I've often placed Altman in the same sphere as John Ford, George Stevens, Frank Capra, Sam Peckinpah, Samuel Fuller and Oliver Stone, et al - those men who were directly exposed to the horrors of war in a wholly American context. It's an experience that led to films, from all of them, that will not only last forever, but continually broke with cinematic storytelling conventions. While these thoughts occasionally crossed my mind in the early going of Altman, they soon dissipated as Mann began taking us through Altman's filmography, including, but not limited to MASH, McCabe and Mrs. Miller, Thieves Like Us, The Long Goodbye and Nashville. These are films that will live forever because they capture the essence of humanity in ways that most pictures never do and it's not just Altman's groundbreaking techniques at play here, but something far deeper and rooted in a perspective that's very personal and wends its way in to the work itself.

At the end of the day, the very structure of Mann's film addresses this in a subtle, but very real way.
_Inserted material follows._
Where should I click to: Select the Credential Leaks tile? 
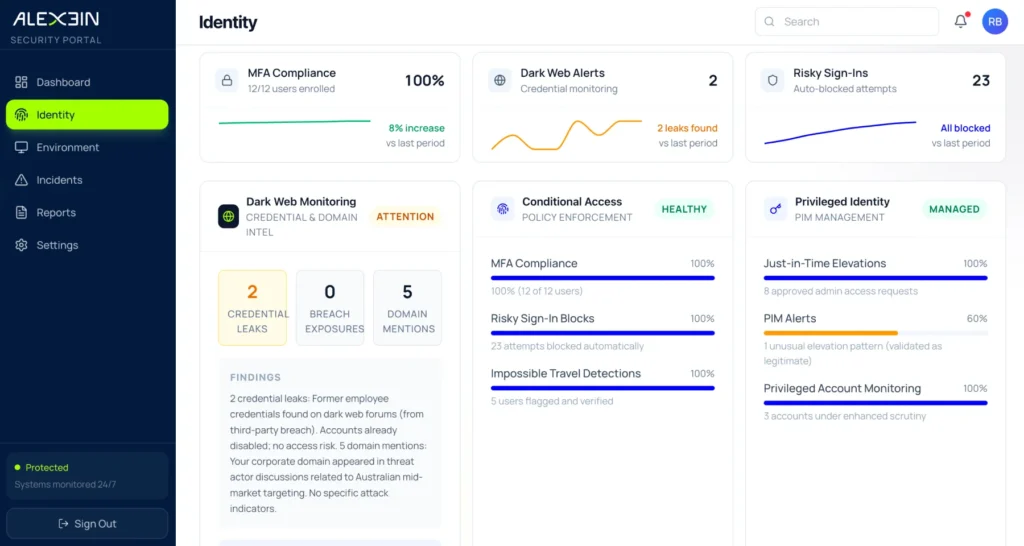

Though I'd not like to dissuade anyone from seeing Altman for any reason whatsoever, I do think it's important, if not even incumbent upon its viewers to have experienced Robert Altman's important canon. To think that anyone has not seen all, or most of his work fills me with a strange kind of sadness, and, if you will, emptiness. Altman is a film that will no doubt inspire whole new generations to seek out the man's films. This can't be discounted in any way, shape or form.

I will declare, though, that knowing, loving and feeling like my own life would have been incomplete without the joy of growing up with Robert Altman, is the kind of added value that allows the deepest core of Mann's film to move me beyond words.

In that sense though, Mann's film is, in and of itself, the true added value.

THE FILM CORNER RATING: **** 4-Stars

Altman is in limited theatrical release in Canada via FilmsWeLike, including a run at Toronto's TIFF Bell Lightbox. In America, it can currently be seen via Epix. It will eventually be broadcast in Canada via TMN and Movie Central.